LogisticRegression(C=0.1, solver='liblinear')

In [17]:
# Prepare for kaggle
predict_probs2 = logregbf2.predict_proba(X_test).tolist()

pred2 = []
for i in range(0, len(predict_probs2)):
               pred2.append(predict_probs2[i][1])
        
sample_submission_logregbf2 = pd.DataFrame()
sample_submission_logregbf2['Id'] = test_final['Id']
sample_submission_logregbf2['WnvPresent'] = pred2
sample_submission_logregbf2.reset_index(drop=True, inplace=True)
sample_submission_logregbf2.to_csv('sample_submission_logregbf2.csv', index=False)

### Scoring

In [18]:
# Accuracy and roc score of model
print('logregbf2 accuracy:', logregbf2.score(Xsm_train, ysm_train))
print("logregbf2 roc:", roc_auc_score(ysm_train,  [i[1] for i in logregbf2.predict_proba(Xsm_train)]))

logregbf2 accuracy: 0.763387606017458
logregbf2 roc: 0.8148165705875139


logregbf2 = LogisticRegression(C= 0.1, max_iter= 100, penalty= 'l2', solver= 'liblinear') **Kaggle score: 0.69160**

In [19]:
# Preparing to create a dataframe with features and coefficients
x_coef = list(logregbf2.coef_)
Xsmcolumns = Xsm_train.columns
x_coef = x_coef[0]

In [20]:
# Creating a dataframe with features and coefficients from model
r_coef = pd.DataFrame({'Features': Xsmcolumns, 'Coefficient': x_coef})

In [21]:
# Sorting the data by coefficients in descending order
r_coef.sort_values(by = 'Coefficient', ascending = False)

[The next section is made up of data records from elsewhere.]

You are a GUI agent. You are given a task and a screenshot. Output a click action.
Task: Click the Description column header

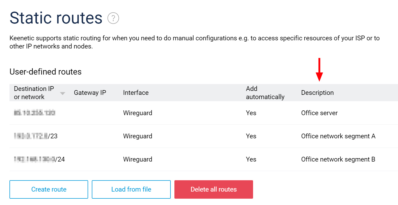[x=317, y=92]
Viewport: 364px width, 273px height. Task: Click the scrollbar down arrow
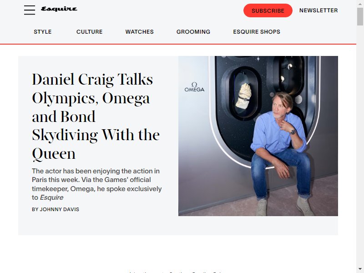360,269
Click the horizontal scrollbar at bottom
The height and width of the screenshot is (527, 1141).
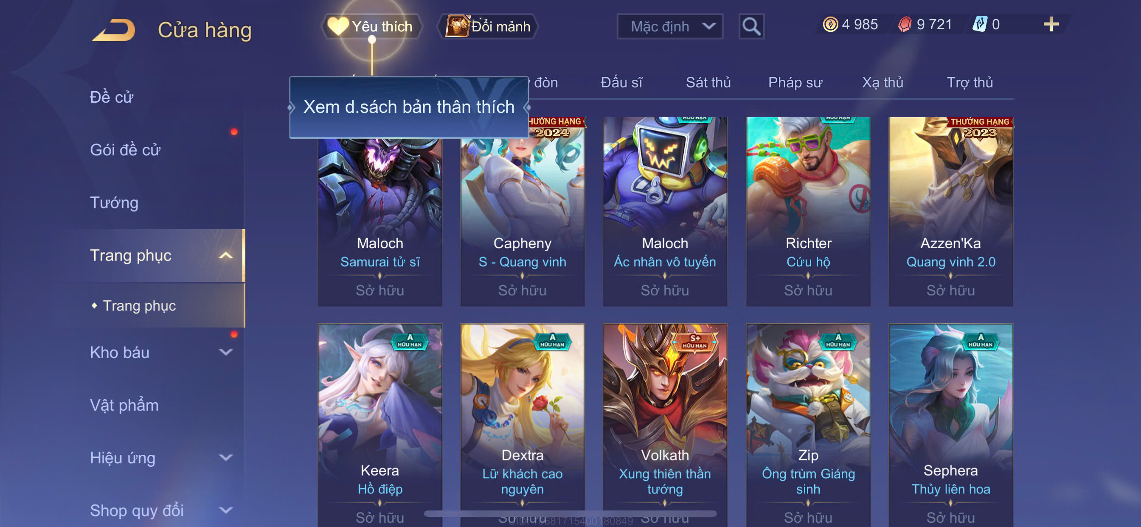(x=570, y=514)

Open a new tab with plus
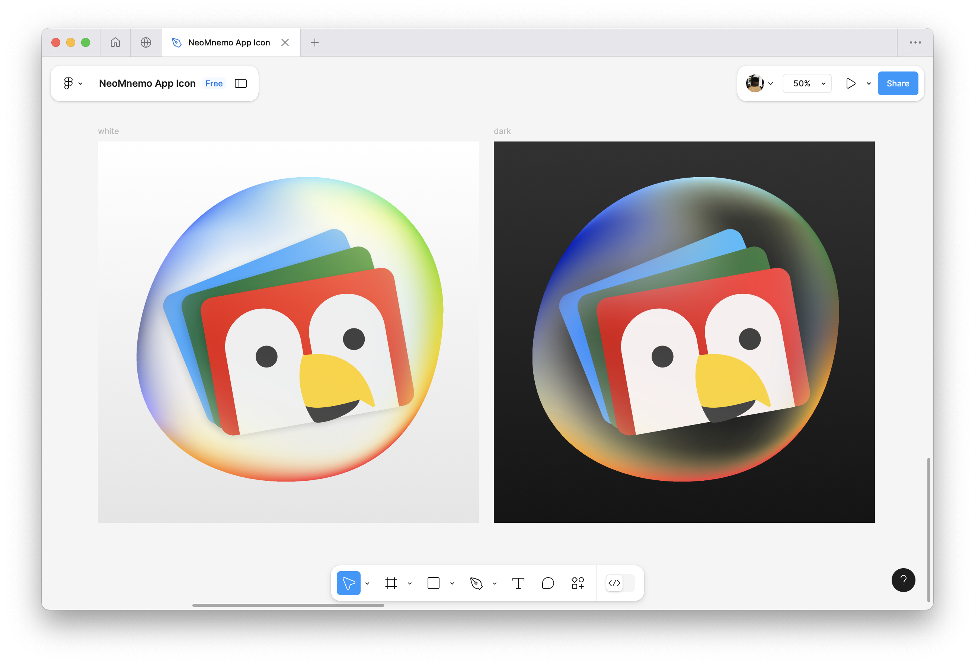point(315,42)
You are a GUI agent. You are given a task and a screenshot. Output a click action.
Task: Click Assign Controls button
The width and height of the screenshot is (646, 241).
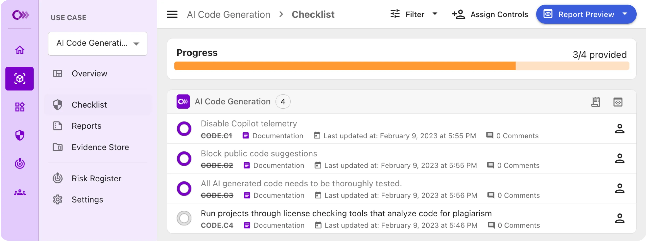(490, 15)
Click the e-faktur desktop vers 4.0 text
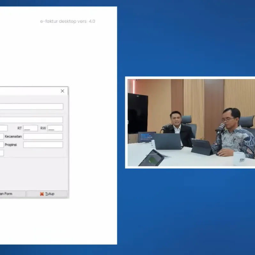Screen dimensions: 255x255 tap(67, 21)
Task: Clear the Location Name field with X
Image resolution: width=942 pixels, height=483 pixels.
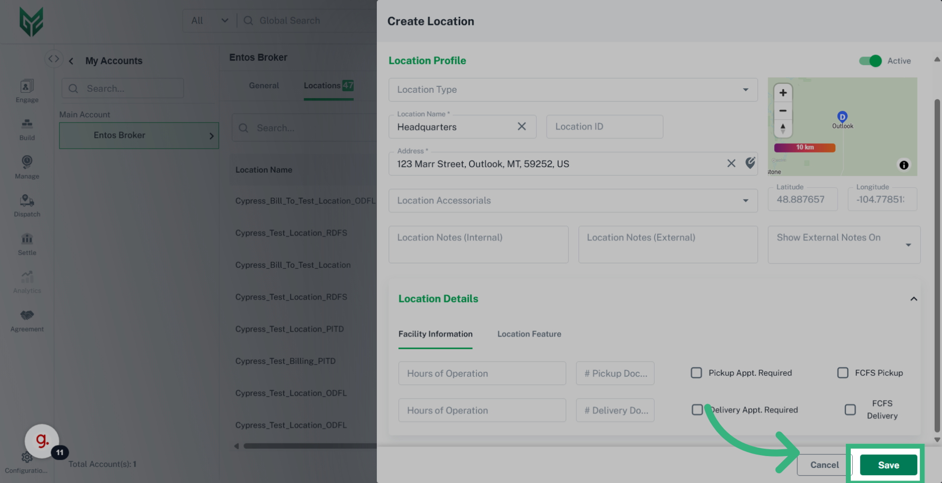Action: [x=522, y=127]
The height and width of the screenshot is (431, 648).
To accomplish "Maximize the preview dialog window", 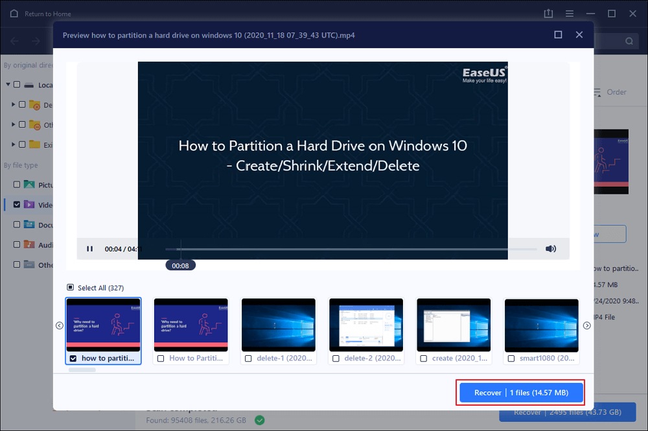I will [x=558, y=35].
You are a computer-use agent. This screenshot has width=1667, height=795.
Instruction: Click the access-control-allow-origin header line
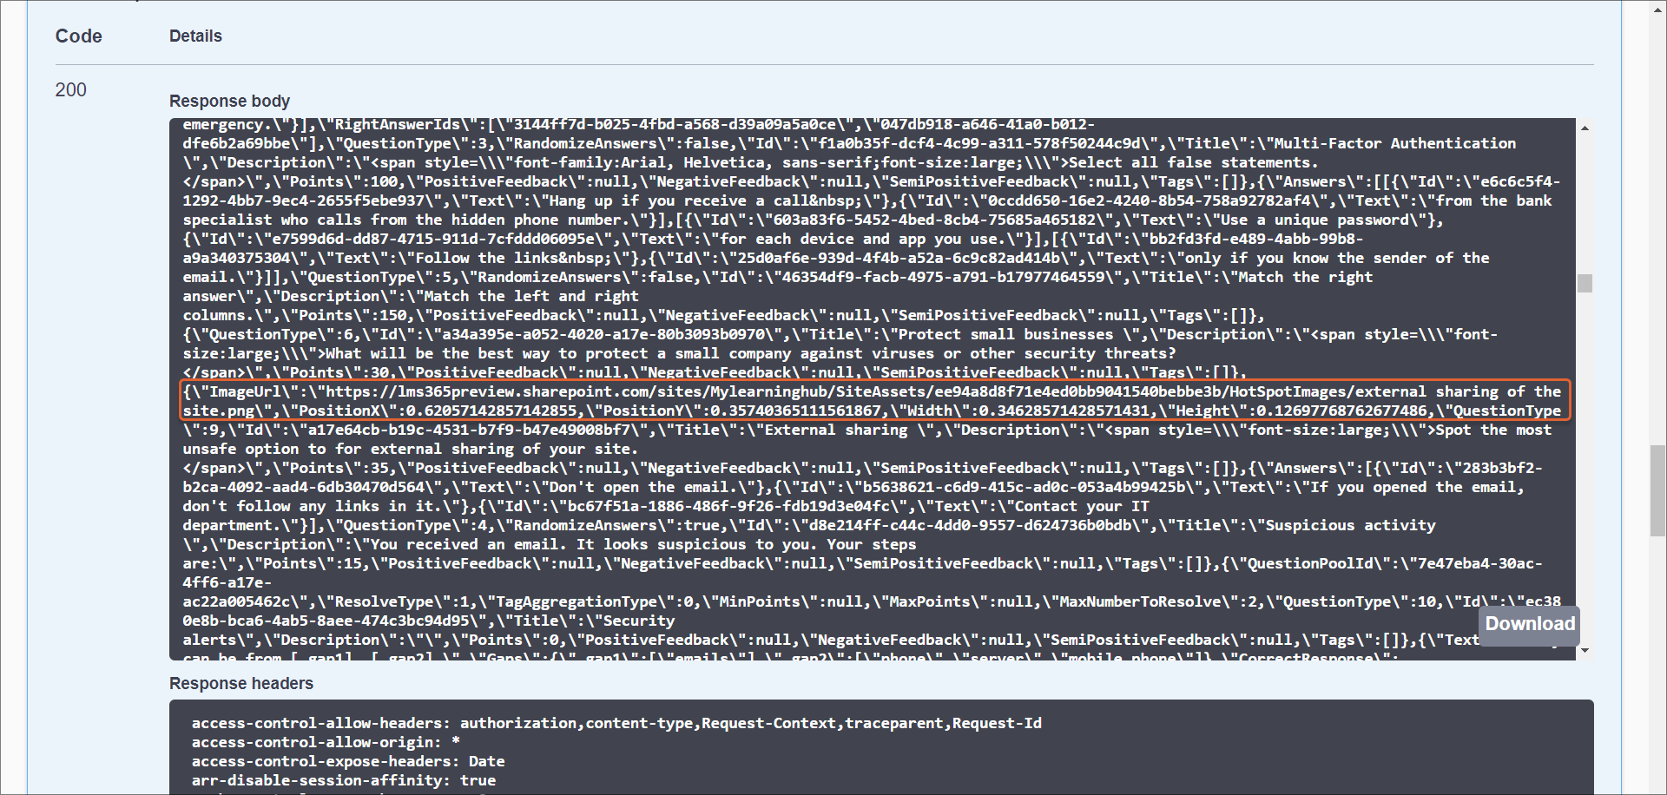tap(326, 742)
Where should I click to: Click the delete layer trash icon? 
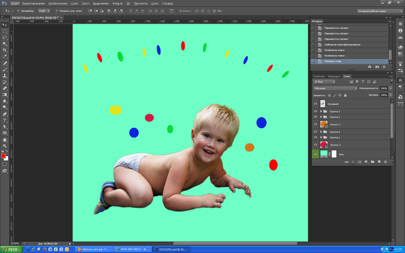click(x=386, y=162)
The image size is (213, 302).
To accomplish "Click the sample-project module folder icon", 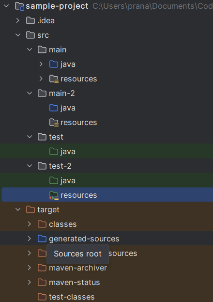I will [x=19, y=6].
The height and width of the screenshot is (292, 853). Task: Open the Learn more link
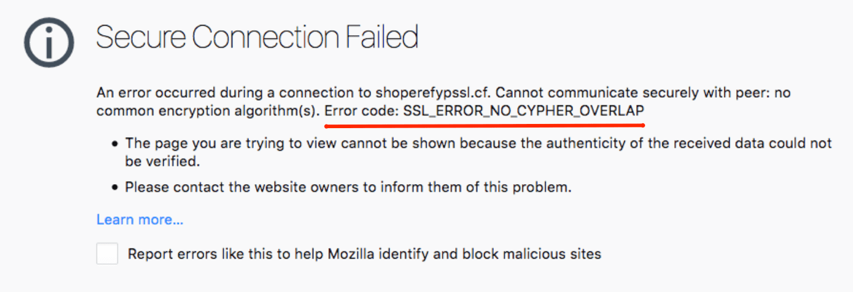[140, 220]
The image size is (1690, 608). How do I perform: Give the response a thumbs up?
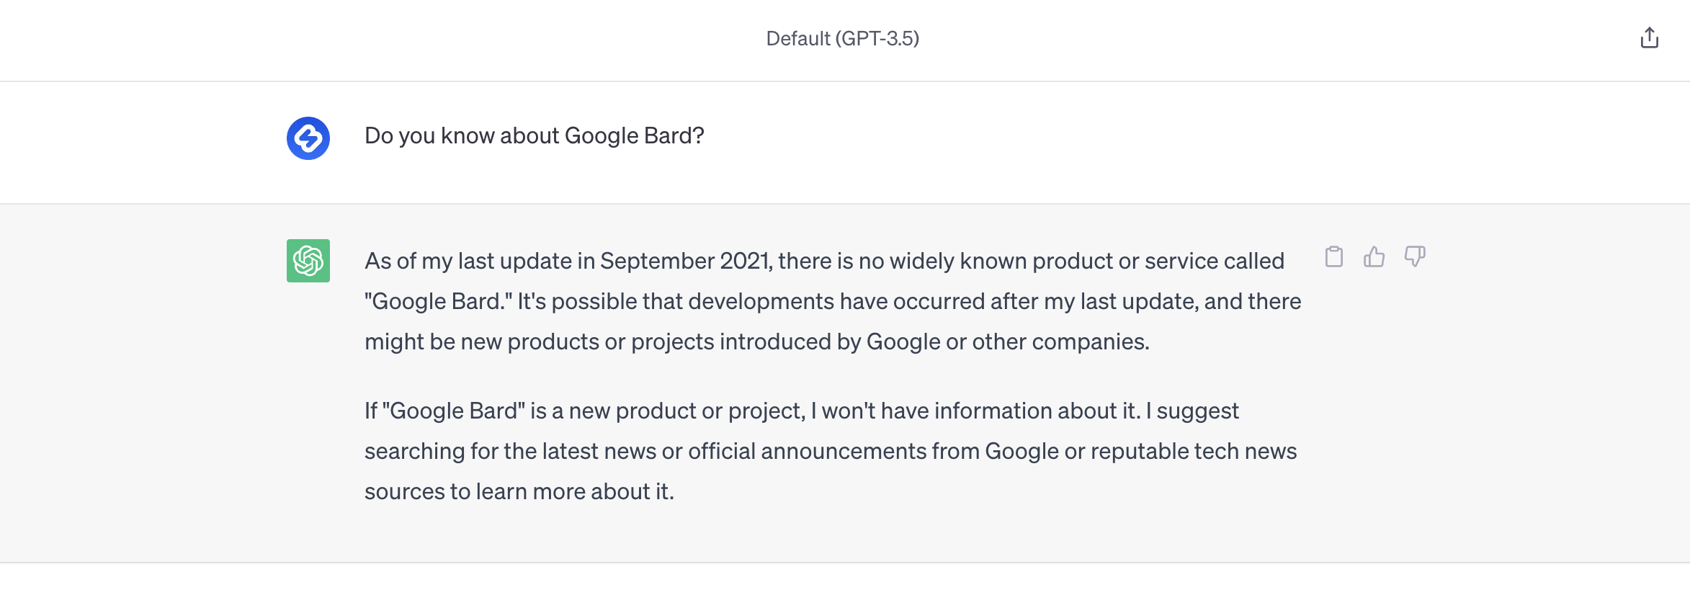tap(1374, 257)
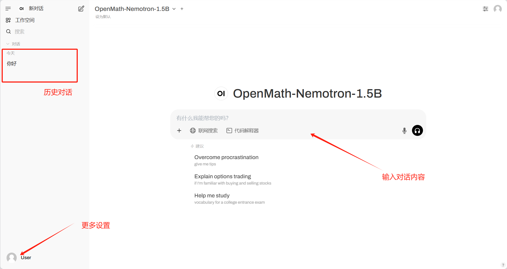Click the plus attachment icon in input box

pyautogui.click(x=179, y=131)
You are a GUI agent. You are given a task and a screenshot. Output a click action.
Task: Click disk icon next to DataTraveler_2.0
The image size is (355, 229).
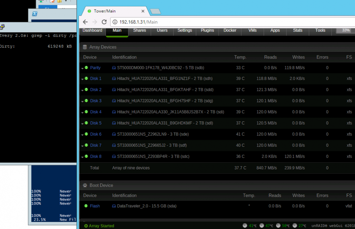(x=114, y=206)
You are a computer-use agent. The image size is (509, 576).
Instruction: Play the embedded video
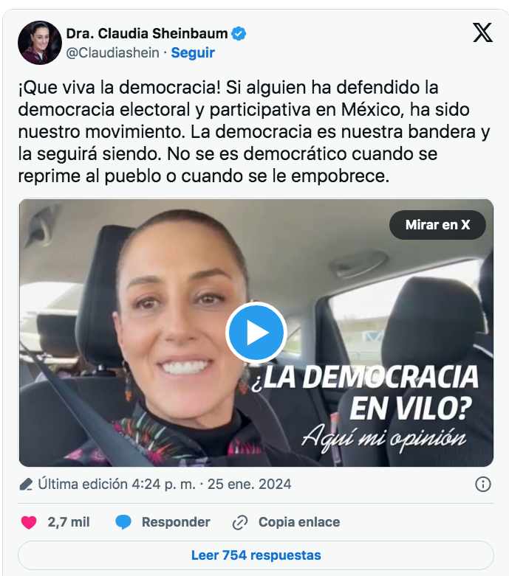coord(256,333)
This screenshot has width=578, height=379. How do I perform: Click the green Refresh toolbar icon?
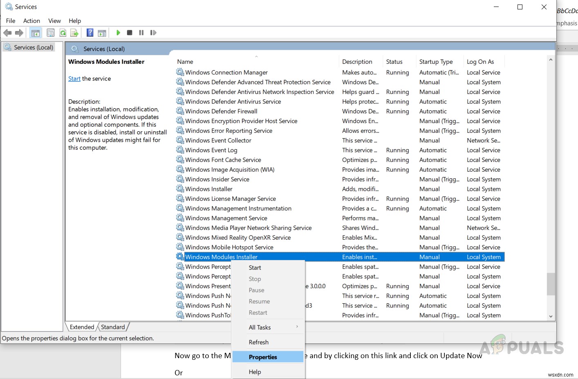tap(63, 33)
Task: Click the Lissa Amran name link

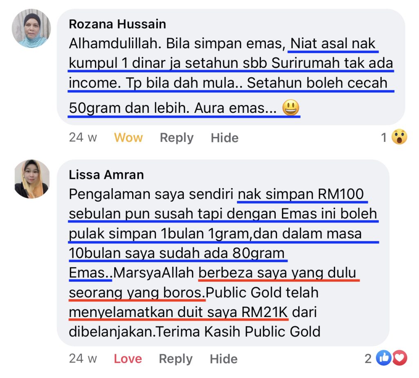Action: point(106,175)
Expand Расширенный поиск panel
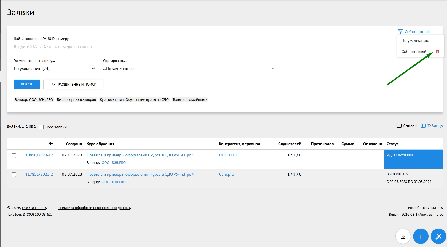447x247 pixels. pyautogui.click(x=73, y=85)
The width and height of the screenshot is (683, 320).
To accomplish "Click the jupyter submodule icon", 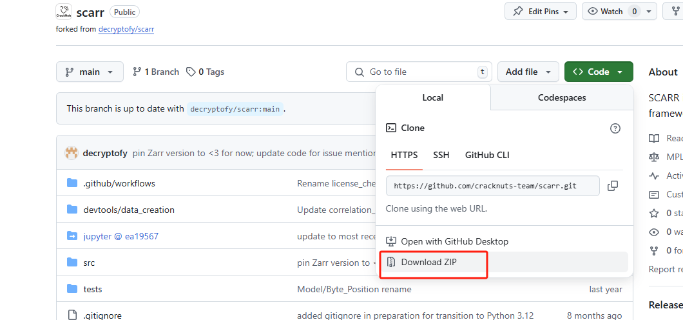I will (72, 236).
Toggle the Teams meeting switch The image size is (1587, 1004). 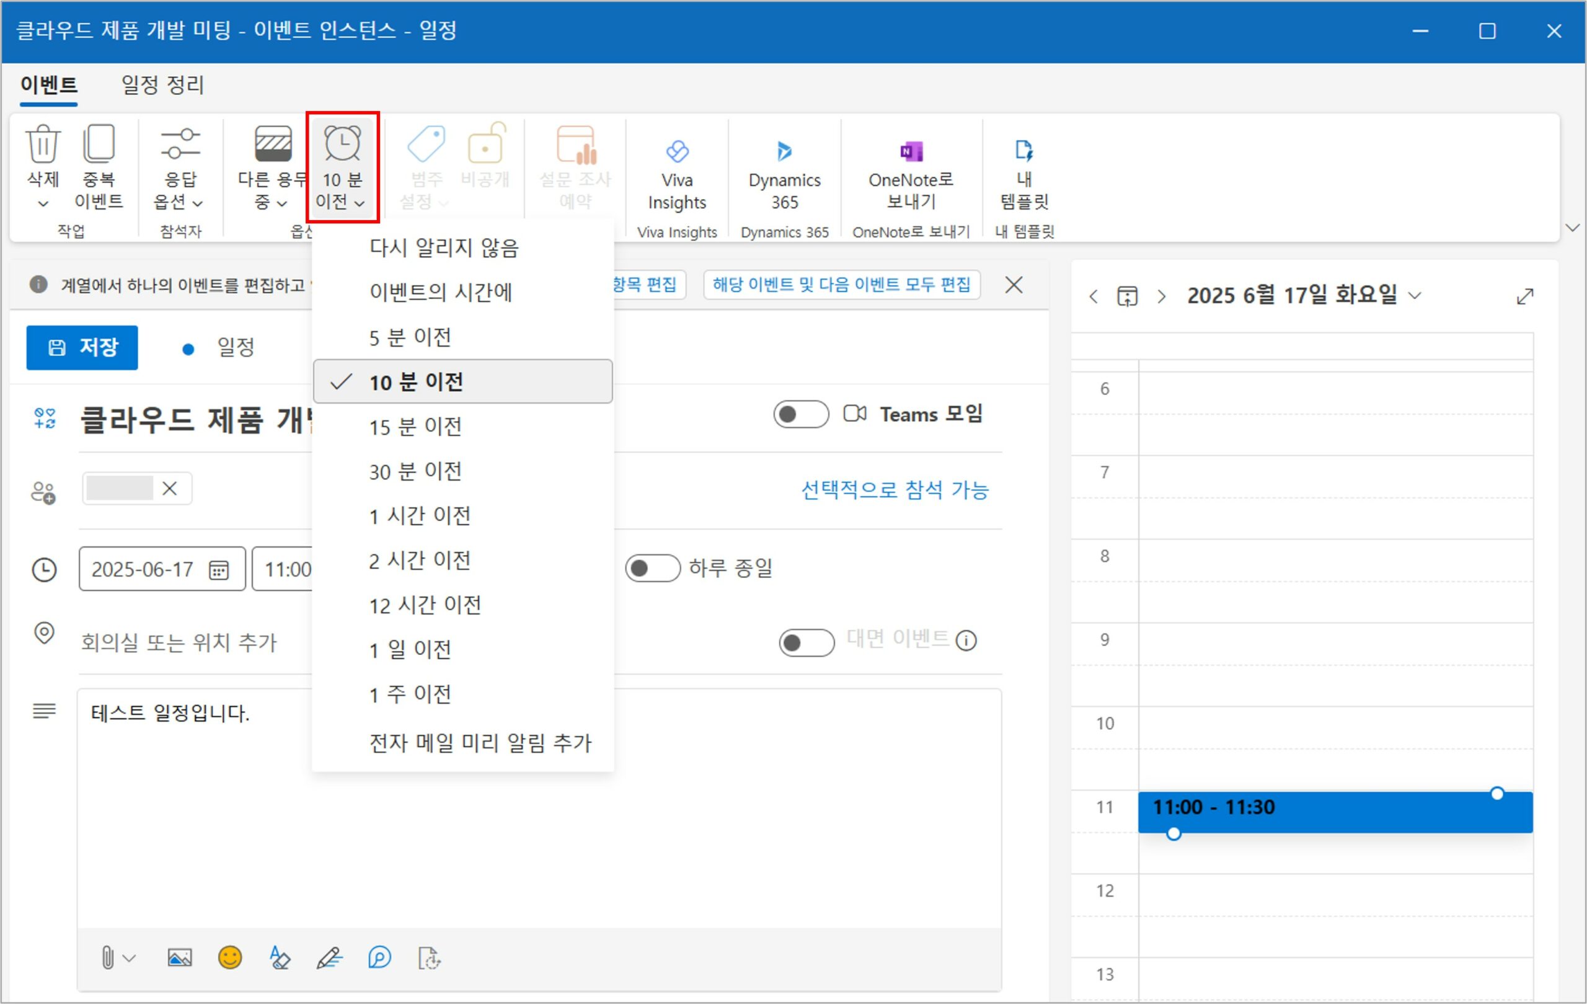pos(800,414)
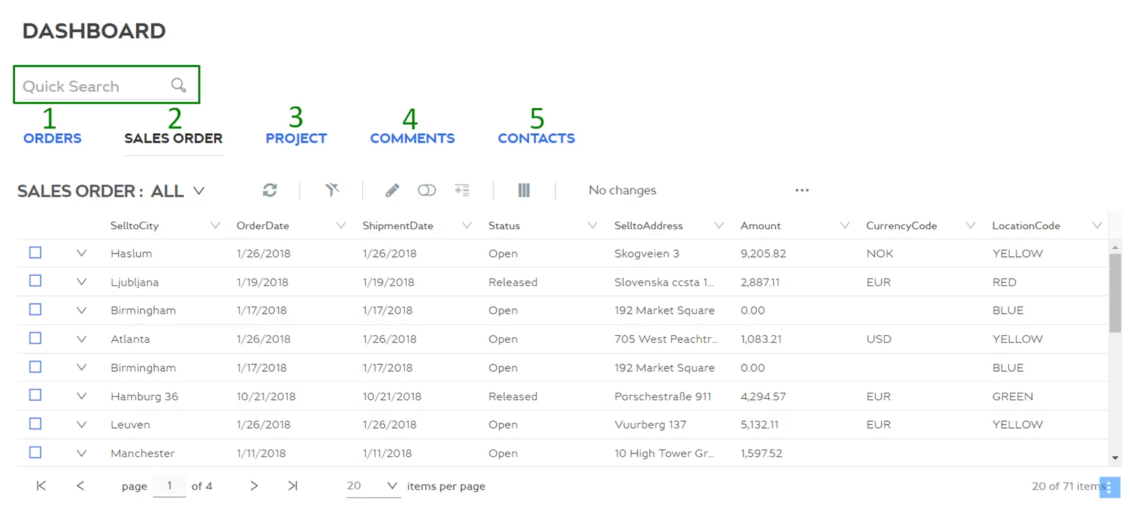1130x507 pixels.
Task: Open the Status column filter dropdown
Action: pyautogui.click(x=592, y=226)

Unnamed: 0,Features,Coefficient
26,Tavg_roll3,1.548419
22,DewPoint_roll5,1.147692
29,Tavg_roll6,0.584064
21,DewPoint_roll4,0.559545
19,DewPoint_roll2,0.321677
5,8,0.25924
24,Tavg,0.246933
14,T900,0.150959
23,DewPoint_roll6,0.107866
10,T143,-0.063957


### Summary & conclusion

|        Model        	|                       Features used                       	|      Scaling     	|                               Best params                              	| Accuracy 	|  Roc  	| Kaggle score 	|
|:-------------------:	|:---------------------------------------------------------:	|:----------------:	|:----------------------------------------------------------------------:	|:--------:	|:-----:	|--------------	|
| Logistic Regression 	| 30 features chosen using SelectKBest with chi2 as scoring 	| Standard & Smote 	| Tavg_roll3, DewPoint_roll5, Tavg_roll6, DewPoint_roll4, DewPoint_roll2 	|   0.763  	| 0.814 	| 0.69160      	|

We tried to improve the logistic regression score by using SelectKbest to further drop features but it turned out to perform worse most probably due to underfitting because of higher bias. The top 5 features being weather features do further strengthen our theory that weather is a strong predictor and rolling according to the Culex lifecycle is in the right direction.